Demand was stable in the prime office market during the third quarter with average rents increasing moderately and vacancy levels continuing to drop. Overall rents rose one percent from three months earlier to 63.6 yuan per square meter per month while the average vacancy rate dipped to 20.1 percent in September from 20.6 percent in June. Leasing activities were relatively muted and most transactions were concentrated in the Grade B office market.
No new completions were registered in Dalian's retail market during the quarter and the vacancy rate was down 0.5 percentage points to 2.2 percent at the end of September. Ground-floor rents edged up 1.1 percent to 25.4 yuan per square meter per day while first-floor rents increased by a moderate 0.2 percent to 16.9 yuan per square meter per day.
The prime office leasing market in Tianjin proved to be stable in the July-September period, with the average rent rising 0.2 percent to 98.7 yuan per square meter per month.

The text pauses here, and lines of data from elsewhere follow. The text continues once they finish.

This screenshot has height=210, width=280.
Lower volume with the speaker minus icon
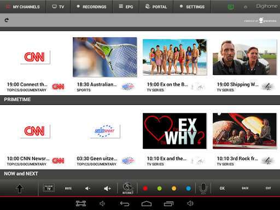[x=88, y=188]
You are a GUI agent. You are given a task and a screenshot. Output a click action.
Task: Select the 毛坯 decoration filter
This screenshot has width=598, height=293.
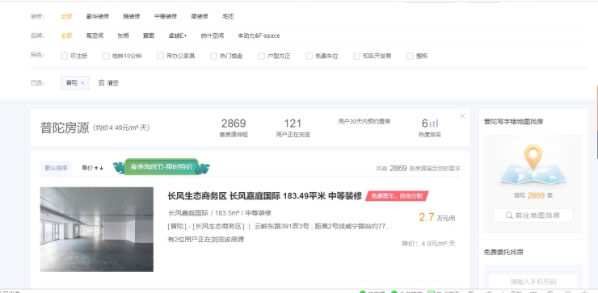click(x=228, y=16)
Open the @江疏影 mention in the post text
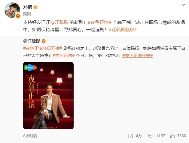The image size is (189, 143). click(59, 22)
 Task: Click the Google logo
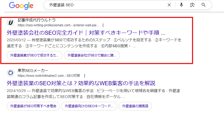[x=21, y=5]
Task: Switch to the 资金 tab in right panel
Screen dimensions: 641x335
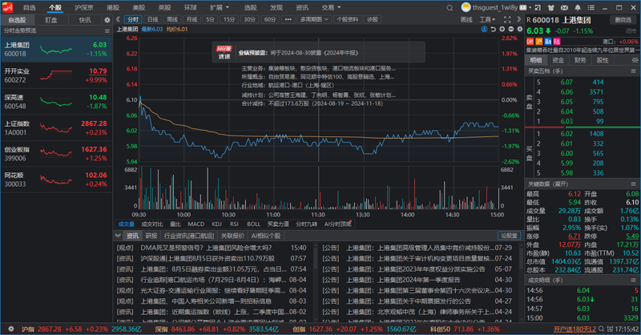Action: (x=558, y=60)
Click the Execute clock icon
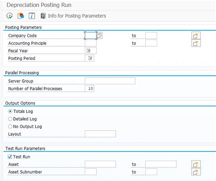Screen dimensions: 216x181 tap(10, 16)
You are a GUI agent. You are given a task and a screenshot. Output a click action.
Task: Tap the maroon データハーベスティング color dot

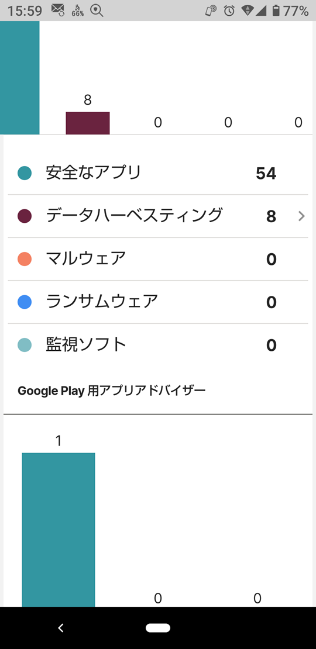25,216
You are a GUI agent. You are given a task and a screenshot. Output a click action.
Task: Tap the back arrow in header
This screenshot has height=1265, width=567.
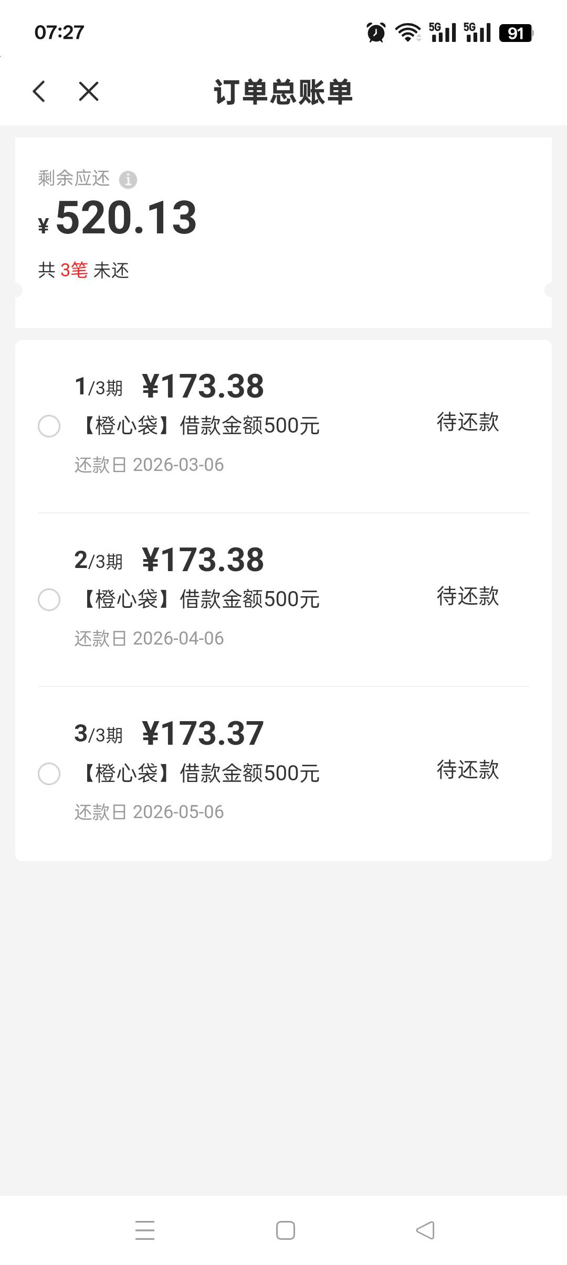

As no new supply came on the market, the vacancy rate fell 1.4 percentage points to 17.7 percent at the end of the quarter. In the strata-title sales market, there were very few properties for sale and prices increased one percent to 12,500 yuan per square meter.
With major properties under renovation, the prime retail property vacancy rate rose to 14.4 percent. However, daily ground-floor and first-floor rents increased 0.4 percent and 1.8 percent to 16.7 yuan per square meter and 9.8 yuan per square meter, respectively.
With no new prime office space opening in Hangzhou, average office rents increased at an accelerated pace in the third quarter - rising 1.6 percent to 107.3 yuan per square meter per month. And the overall vacancy rate dropped 0.9 percentage points to 10.6 percent. Meanwhile, prime office strata-title sales prices enjoyed continuous growth, with the average price jumping 6.2 percent to 15,788 yuan per square meter.
More office buildings in Qianjiang New City are due to hit the market in the first half of 2008. In the office sales market, the Bank of Communications acquired the 43,229-square-meter Bluewhale International Building at about 15,000 yuan per square meter.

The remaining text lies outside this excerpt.